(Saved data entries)
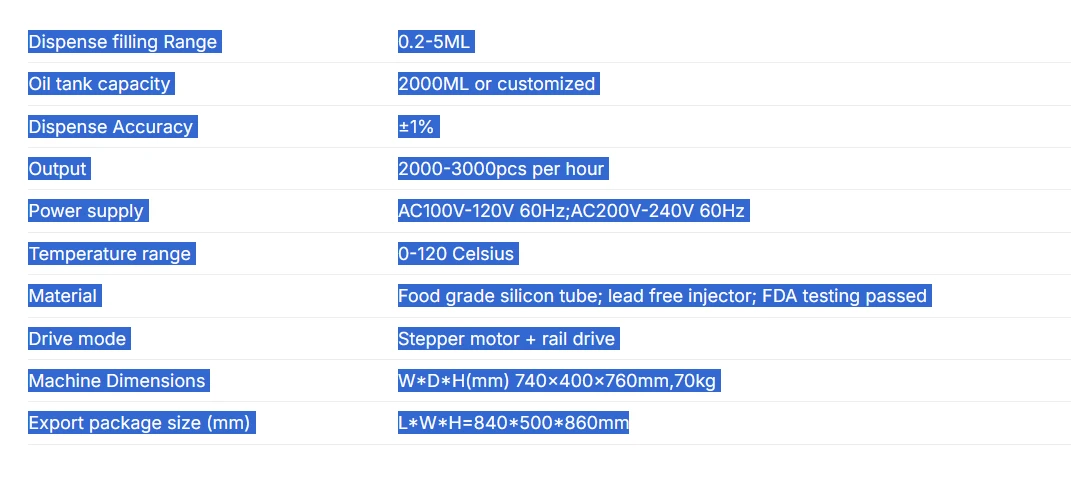Screen dimensions: 1071x504
Task: Click the 2000ML or customized value
Action: click(497, 84)
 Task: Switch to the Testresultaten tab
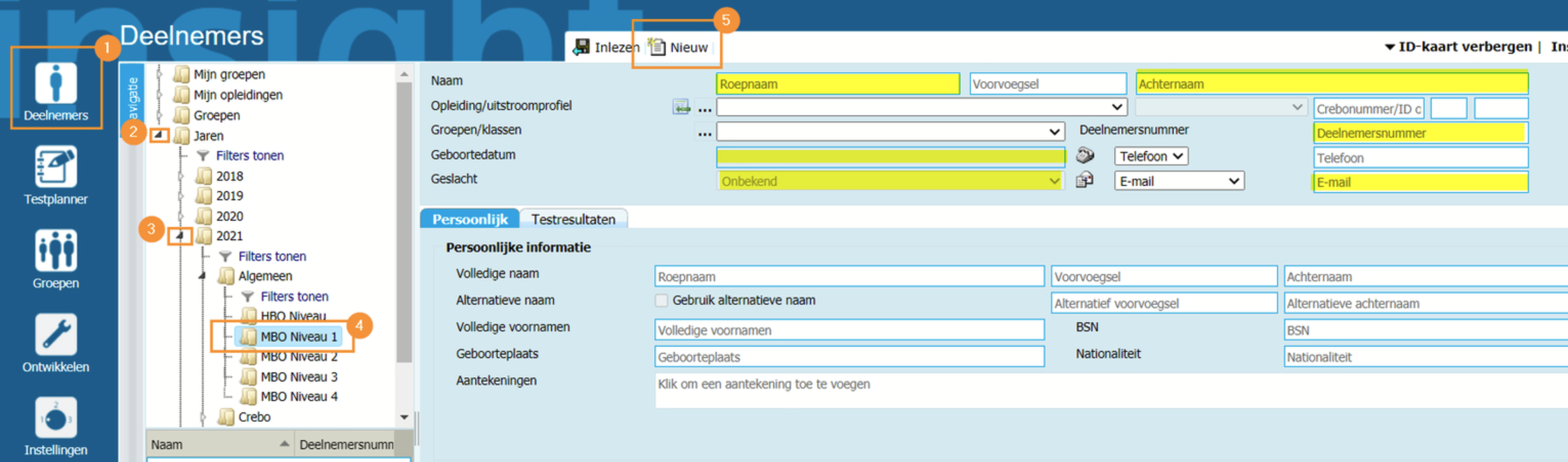573,219
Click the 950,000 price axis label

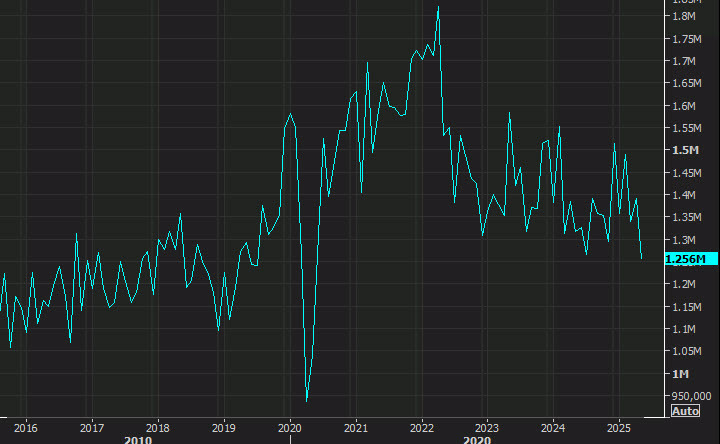[x=689, y=395]
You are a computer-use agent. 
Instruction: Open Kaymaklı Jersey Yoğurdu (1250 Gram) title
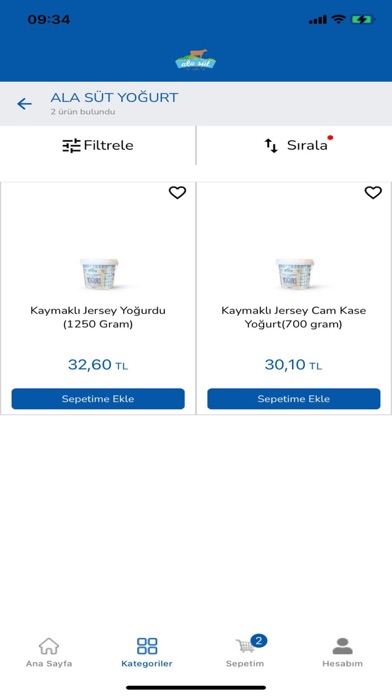click(98, 317)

Task objective | Retype the lines starting with the one that holds "You are a computer-use agent." and ending with the last line of the data above, both included; skip the pictures.

Task output |
You are a computer-use agent. 
Instruction: Open Kaymaklı Jersey Yoğurdu (1250 Gram) title
click(98, 317)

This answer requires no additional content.